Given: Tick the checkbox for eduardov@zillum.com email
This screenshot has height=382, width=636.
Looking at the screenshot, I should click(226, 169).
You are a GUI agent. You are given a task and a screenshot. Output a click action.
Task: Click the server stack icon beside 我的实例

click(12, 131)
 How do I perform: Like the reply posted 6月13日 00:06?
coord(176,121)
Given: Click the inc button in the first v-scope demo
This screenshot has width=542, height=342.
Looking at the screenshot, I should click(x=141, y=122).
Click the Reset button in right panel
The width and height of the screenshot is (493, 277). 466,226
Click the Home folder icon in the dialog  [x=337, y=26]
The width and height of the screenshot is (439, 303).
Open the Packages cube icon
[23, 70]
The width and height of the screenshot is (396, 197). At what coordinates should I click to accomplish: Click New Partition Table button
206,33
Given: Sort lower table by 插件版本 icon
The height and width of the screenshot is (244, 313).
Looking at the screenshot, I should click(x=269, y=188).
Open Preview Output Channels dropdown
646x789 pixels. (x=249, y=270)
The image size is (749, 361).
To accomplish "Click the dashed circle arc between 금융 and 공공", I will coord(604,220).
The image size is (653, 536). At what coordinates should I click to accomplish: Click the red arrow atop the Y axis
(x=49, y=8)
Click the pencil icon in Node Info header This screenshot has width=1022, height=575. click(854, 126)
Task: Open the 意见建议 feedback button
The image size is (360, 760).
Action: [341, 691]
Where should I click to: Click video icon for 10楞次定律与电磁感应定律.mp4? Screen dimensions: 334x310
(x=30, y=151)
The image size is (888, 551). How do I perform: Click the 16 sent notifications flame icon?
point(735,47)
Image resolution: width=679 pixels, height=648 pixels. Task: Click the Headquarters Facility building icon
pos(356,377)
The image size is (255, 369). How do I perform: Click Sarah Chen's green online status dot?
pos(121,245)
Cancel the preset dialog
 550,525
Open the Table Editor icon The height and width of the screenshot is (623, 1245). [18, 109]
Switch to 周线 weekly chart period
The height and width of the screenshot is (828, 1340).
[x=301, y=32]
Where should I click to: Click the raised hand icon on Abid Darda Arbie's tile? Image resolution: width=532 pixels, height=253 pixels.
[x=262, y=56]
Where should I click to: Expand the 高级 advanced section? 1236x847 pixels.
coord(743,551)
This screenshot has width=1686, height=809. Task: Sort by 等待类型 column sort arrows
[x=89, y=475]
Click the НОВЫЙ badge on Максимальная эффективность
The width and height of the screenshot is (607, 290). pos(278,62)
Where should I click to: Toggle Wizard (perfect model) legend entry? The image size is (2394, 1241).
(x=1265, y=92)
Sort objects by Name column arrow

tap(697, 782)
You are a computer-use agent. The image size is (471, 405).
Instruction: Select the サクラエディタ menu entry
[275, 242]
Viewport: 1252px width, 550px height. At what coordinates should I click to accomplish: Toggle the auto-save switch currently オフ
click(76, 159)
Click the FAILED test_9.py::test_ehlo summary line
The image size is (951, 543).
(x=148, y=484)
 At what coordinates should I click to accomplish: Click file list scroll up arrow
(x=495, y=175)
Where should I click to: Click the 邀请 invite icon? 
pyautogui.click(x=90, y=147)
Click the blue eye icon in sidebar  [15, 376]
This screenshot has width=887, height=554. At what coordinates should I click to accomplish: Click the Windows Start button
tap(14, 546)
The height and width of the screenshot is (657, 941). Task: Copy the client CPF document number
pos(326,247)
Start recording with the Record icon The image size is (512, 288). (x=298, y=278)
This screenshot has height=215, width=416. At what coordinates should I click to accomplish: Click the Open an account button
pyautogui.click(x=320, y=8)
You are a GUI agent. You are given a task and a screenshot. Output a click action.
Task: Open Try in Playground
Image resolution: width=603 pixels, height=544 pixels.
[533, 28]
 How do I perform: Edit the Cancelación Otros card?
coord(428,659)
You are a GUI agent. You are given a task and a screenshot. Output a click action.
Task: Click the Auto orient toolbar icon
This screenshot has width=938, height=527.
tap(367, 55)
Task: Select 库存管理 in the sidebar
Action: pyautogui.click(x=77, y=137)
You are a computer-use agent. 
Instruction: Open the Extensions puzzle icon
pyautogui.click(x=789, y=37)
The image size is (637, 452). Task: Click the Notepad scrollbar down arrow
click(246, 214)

- - - - - - -

### [REQUIREMENTS]
Starting at the line that has "The image size is (749, 361)." and stopping after the line that has "Action: [341, 691]", rewrite these items with "image size" renamed to "screen size" and nothing else altered. Return only those lines.

### [SOLUTION TO THE PROBLEM]
The screen size is (749, 361).
To accomplish "Click the dashed circle arc between 금융 and 공공", I will coord(604,220).
The screen size is (653, 536). At what coordinates should I click to accomplish: Click the red arrow atop the Y axis
(x=49, y=8)
Click the pencil icon in Node Info header This screenshot has width=1022, height=575. click(854, 126)
Task: Open the 意见建议 feedback button
The screen size is (360, 760).
Action: [341, 691]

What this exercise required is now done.